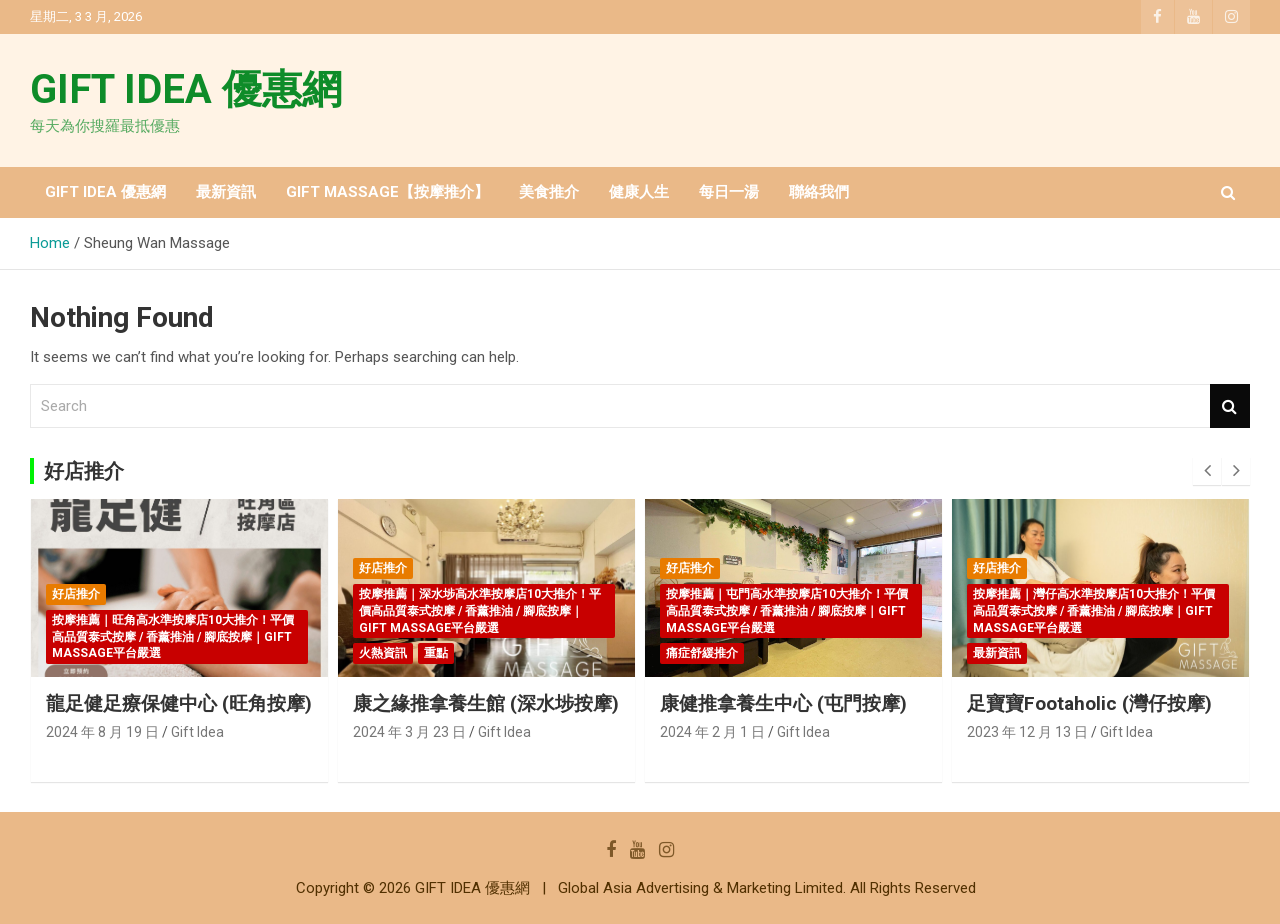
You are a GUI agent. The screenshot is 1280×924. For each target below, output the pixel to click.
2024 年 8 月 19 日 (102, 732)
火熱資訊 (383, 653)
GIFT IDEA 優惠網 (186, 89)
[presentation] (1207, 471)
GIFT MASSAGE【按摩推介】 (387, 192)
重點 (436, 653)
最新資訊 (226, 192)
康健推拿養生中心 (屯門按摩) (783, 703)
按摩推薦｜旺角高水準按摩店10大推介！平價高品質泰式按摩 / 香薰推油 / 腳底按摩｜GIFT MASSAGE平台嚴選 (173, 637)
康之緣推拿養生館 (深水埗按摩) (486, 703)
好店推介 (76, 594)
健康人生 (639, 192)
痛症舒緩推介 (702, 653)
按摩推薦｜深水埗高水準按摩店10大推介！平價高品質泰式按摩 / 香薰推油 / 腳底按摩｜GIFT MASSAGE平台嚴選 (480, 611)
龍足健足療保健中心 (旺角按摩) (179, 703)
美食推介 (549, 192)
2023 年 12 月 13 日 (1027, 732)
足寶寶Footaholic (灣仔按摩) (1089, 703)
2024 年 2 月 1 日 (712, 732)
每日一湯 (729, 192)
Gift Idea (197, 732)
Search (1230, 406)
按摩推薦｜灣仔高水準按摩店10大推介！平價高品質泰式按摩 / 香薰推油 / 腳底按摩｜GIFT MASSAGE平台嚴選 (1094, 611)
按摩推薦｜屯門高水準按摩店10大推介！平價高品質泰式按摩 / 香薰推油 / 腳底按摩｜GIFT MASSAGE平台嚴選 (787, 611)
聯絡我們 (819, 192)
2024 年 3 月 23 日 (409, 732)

------------------------

Copy the listing above line for line, with no changes, but leave out the picture.

You are a GUI agent. The screenshot is 1280×924. For each target below, output the pixel to click.
2024 年 8 月 19 日 (102, 732)
火熱資訊 (383, 653)
GIFT IDEA 優惠網 (186, 89)
[presentation] (1207, 471)
GIFT MASSAGE【按摩推介】 (387, 192)
重點 (436, 653)
最新資訊 (226, 192)
康健推拿養生中心 (屯門按摩) (783, 703)
按摩推薦｜旺角高水準按摩店10大推介！平價高品質泰式按摩 / 香薰推油 / 腳底按摩｜GIFT MASSAGE平台嚴選 (173, 637)
康之緣推拿養生館 (深水埗按摩) (486, 703)
好店推介 (76, 594)
健康人生 (639, 192)
痛症舒緩推介 (702, 653)
按摩推薦｜深水埗高水準按摩店10大推介！平價高品質泰式按摩 / 香薰推油 / 腳底按摩｜GIFT MASSAGE平台嚴選 (480, 611)
龍足健足療保健中心 (旺角按摩) (179, 703)
美食推介 (549, 192)
2023 年 12 月 13 日 (1027, 732)
足寶寶Footaholic (灣仔按摩) (1089, 703)
2024 年 2 月 1 日 (712, 732)
每日一湯 (729, 192)
Gift Idea (197, 732)
Search (1230, 406)
按摩推薦｜灣仔高水準按摩店10大推介！平價高品質泰式按摩 / 香薰推油 / 腳底按摩｜GIFT MASSAGE平台嚴選 (1094, 611)
按摩推薦｜屯門高水準按摩店10大推介！平價高品質泰式按摩 / 香薰推油 / 腳底按摩｜GIFT MASSAGE平台嚴選 (787, 611)
聯絡我們 (819, 192)
2024 年 3 月 23 日 (409, 732)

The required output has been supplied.